Where is our question especially pertinent for you this morning? How has stress or struggle or suffering found you today? Why?

Know who you are

Let’s start with the good news. Our text tells us exactly who we are, no matter where we are. It describes in very specific ways precisely how God sees us. No matter how lonely we feel, or abandoned we seem, we’re not. God + 1 = majority, always. Here’s why.

We are “God’s elect,” “chosen according to the foreknowledge of God the Father.”

“Elect” translates the Greek word for “chosen, selected.” It was used to describe fruit chosen because it was especially ripe, or clothes chosen because they were especially well-tailored. Once this word applied only to Israel, as the “chosen people of God.” But now it applies to us–all of us.

You read it last week: “you are a chosen people, a royal priesthood, a holy nation, a people belonging to God, that you may declare the praises of him who called you out of darkness into his wonderful light. Once you were not a people, but now you are the people of God; once you had not received mercy, but now you have received mercy” (1 Peter 2:9-10).

This happened by “the foreknowledge of God the Father.” God knew before time began that he would choose us, that he would want a personal, intimate, eternal relationship with every one of us. He wants such a relationship with every person he made, for he is “not wanting anyone to perish, but everyone to come to repentance” (2 Peter 3:9). He “wants all men to be saved and to come to a knowledge of the truth” (1 Timothy. 2:4).

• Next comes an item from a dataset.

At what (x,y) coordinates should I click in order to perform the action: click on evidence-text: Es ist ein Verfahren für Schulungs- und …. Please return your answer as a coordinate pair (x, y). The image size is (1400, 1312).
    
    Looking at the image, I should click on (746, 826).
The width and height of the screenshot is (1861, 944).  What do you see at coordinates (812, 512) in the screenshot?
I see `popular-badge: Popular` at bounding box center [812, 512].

When we accept his invitation to personal relationship with him, we “elect” the One who “elects” us. We join his chosen people from across all the nations and all the centuries. We become part of God’s people forever. This is our identity.

Here is the power to be who we are: “through the sanctifying work of the Spirit.”

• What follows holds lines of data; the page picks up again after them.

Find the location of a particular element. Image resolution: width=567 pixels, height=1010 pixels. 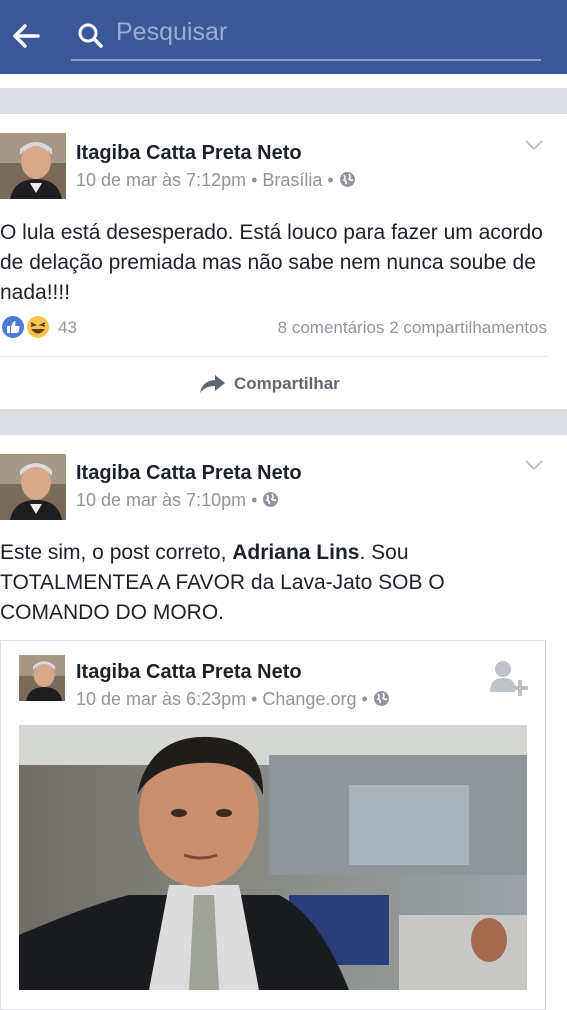

shared-post-meta: 10 de mar às 6:23pm • Change.org • is located at coordinates (233, 700).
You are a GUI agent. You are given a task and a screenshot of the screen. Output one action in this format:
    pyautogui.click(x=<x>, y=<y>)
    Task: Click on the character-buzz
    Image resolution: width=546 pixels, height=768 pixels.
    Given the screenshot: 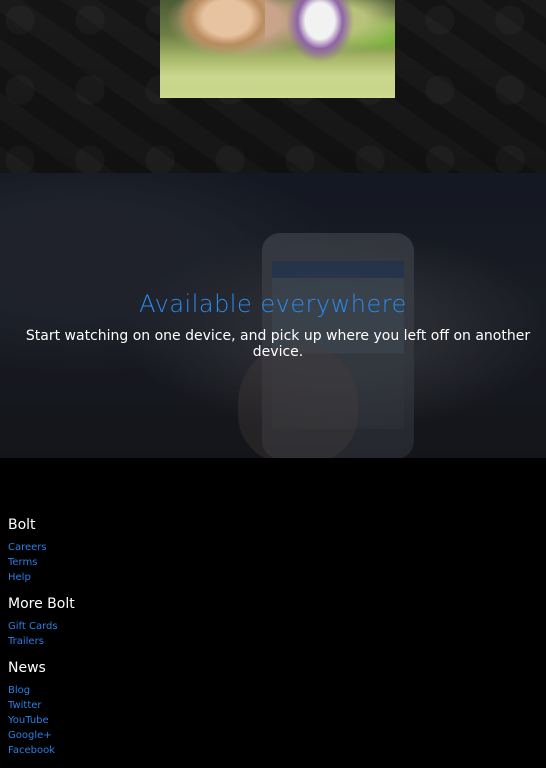 What is the action you would take?
    pyautogui.click(x=320, y=35)
    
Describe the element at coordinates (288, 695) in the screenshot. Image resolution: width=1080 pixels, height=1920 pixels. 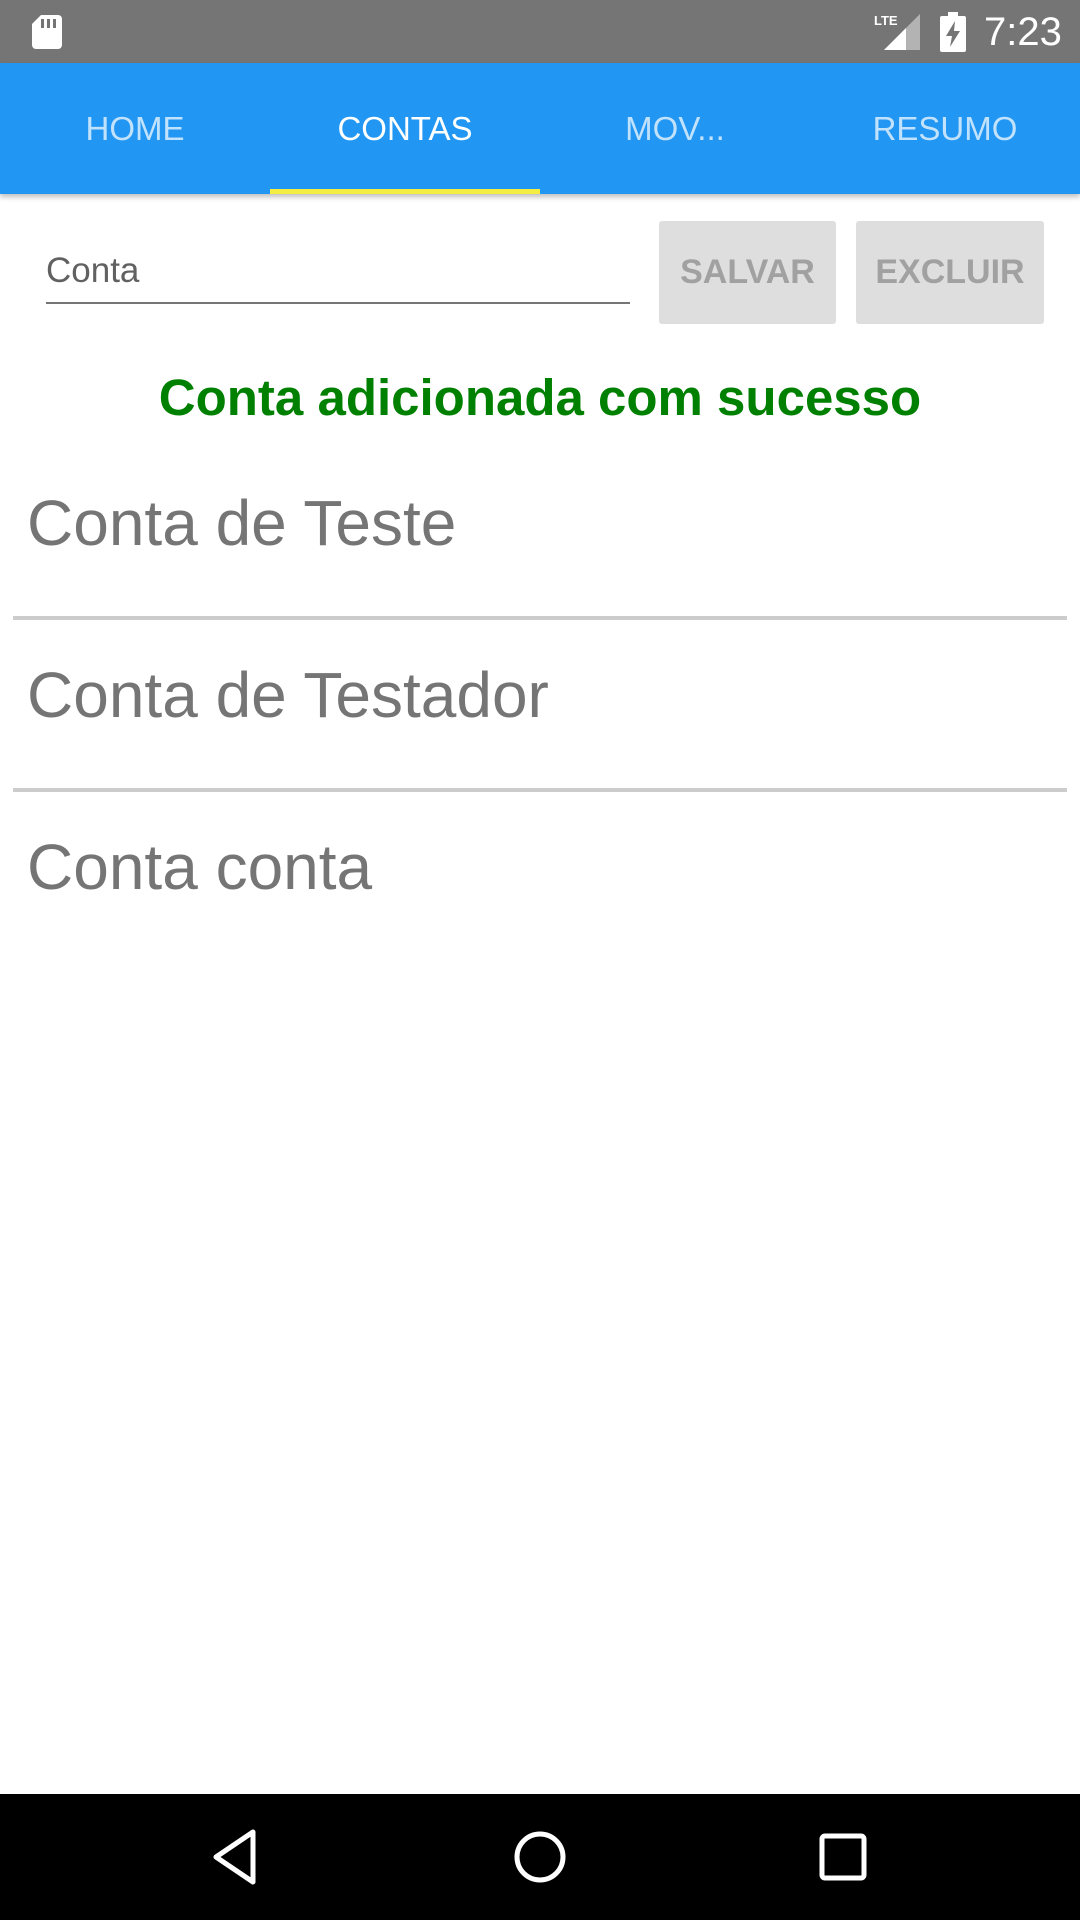
I see `account-name: Conta de Testador` at that location.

The Spirit saved you when he convicted you of your sins and led you to faith in Christ. He is saving you now, “sanctifying” you–making you more and more God’s saint, his holy one. He will save you for eternity.

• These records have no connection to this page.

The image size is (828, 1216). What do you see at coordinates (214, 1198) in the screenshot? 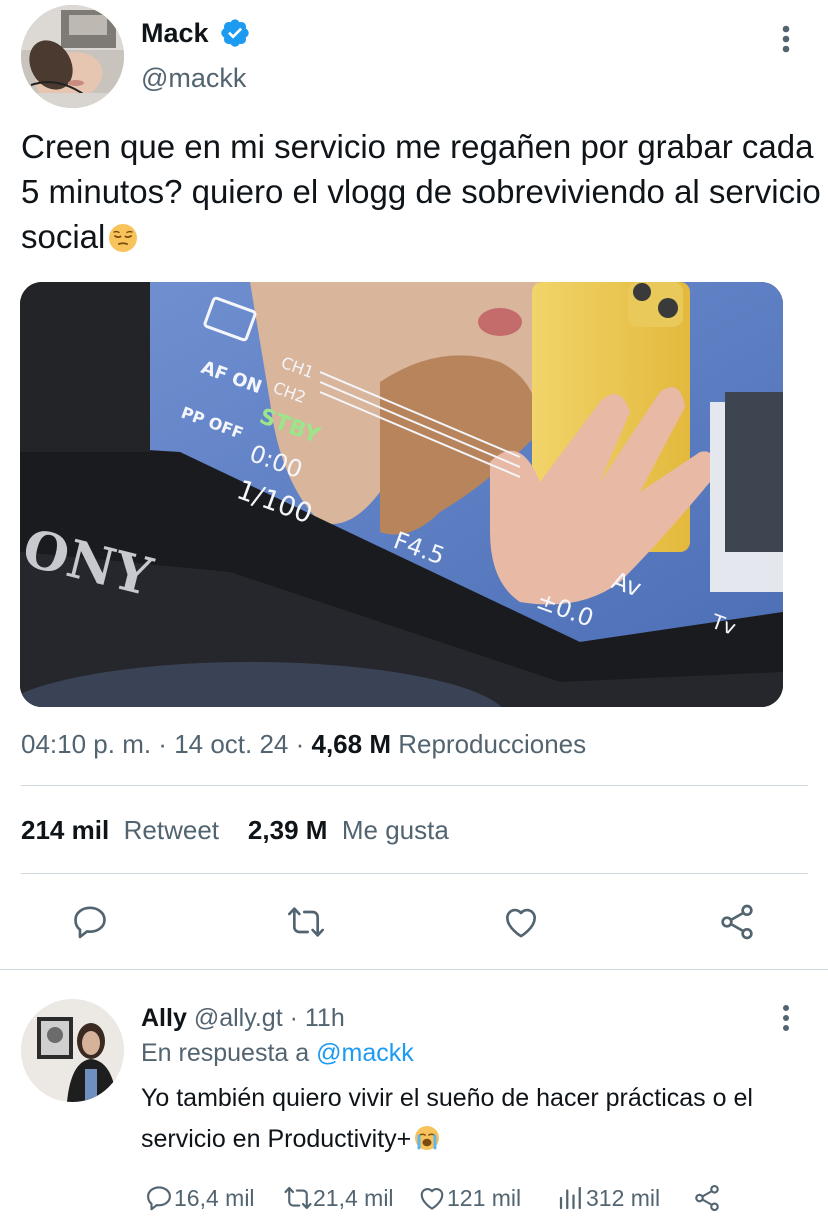
I see `reply-replies-count: 16,4 mil` at bounding box center [214, 1198].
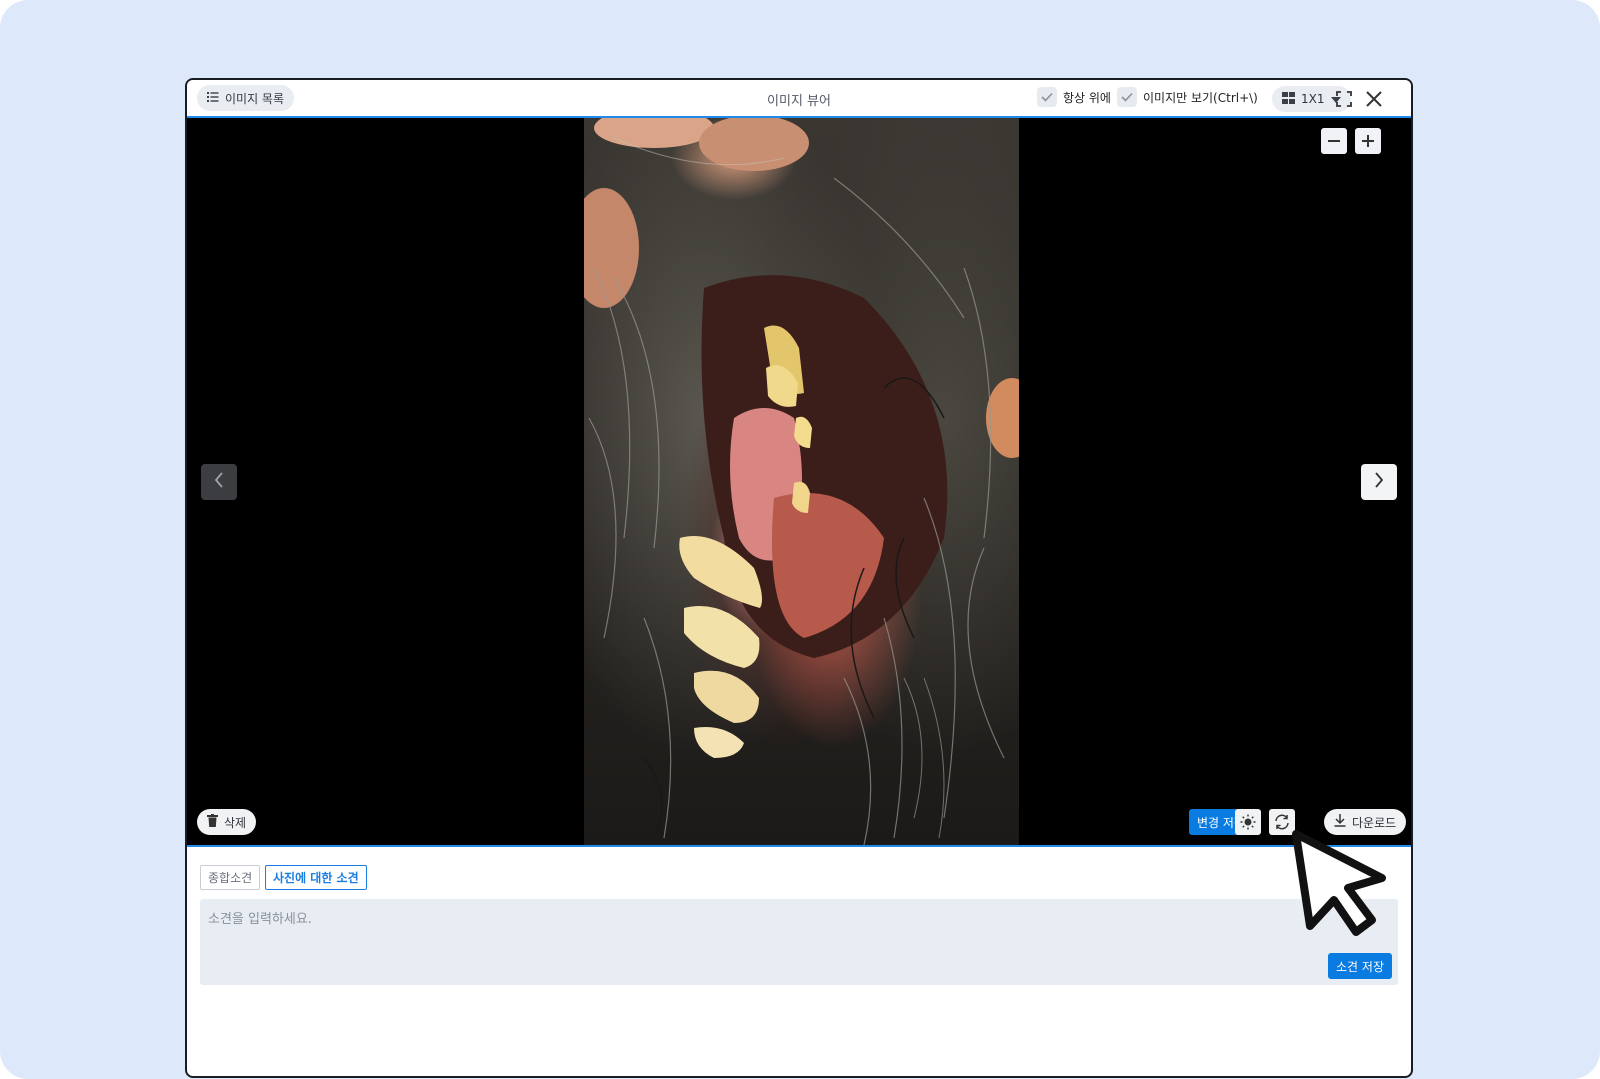 This screenshot has width=1600, height=1079. Describe the element at coordinates (1344, 99) in the screenshot. I see `fullscreen-icon` at that location.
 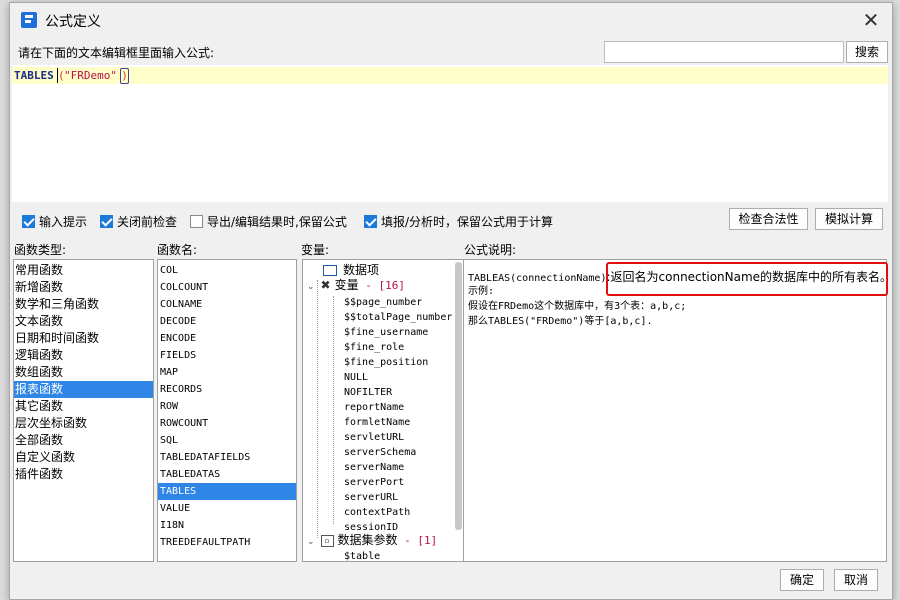 What do you see at coordinates (482, 292) in the screenshot?
I see `example-title: 示例:` at bounding box center [482, 292].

To partner with the Spirit, we surrender to him every day. We begin the morning by yielding it to his Lordship. We ask his guidance before our decisions, his forgiveness when we sin, his power to defeat temptation, his help for our problems. When we walk in the Spirit, we are sanctified by the Spirit.

Now we discover the purpose for which we are chosen and sanctified: “in obedience to Jesus Christ and sprinkling by his blood.”

To obey and to serve him. As Moses sprinkled blood on the altar of sacrifice, so we are to sprinkle the “blood of Christ” wherever we go. We exist to make disciples of all nations, to be the salt and light of Christ, his witnesses to the ends of the earth.

The church is the only hope of the world. As we obey Jesus and share his saving love with our dying world, we fulfill a purpose more significant than any other. Bodies may be healed, but they will one day die. Finances will belong to someone else or be lost. Cars will rust. Clothes will wear out. Houses will be torn down. Nothing we do in time will count for eternity, except what we do to obey Jesus and share his love with all we can. This is the reason we are here, the purpose of our lives. It is the highest purpose in all of human history.

Know where you are

So you are not what you do, or what you own, or how many friends you have. You are the chosen, sanctified, serving child of God. If all this is so, why do bad things happen to God’s people? If we are chosen, sanctified, and called, why is life so often so hard? The answer lies not in who we are, but in where we are.

We are “strangers in the world.” “Strangers” translates the Greek word for “sojourners,” temporary residents, not permanent settlers in the land. We are immigrants in this world, just here for a while, only passing through.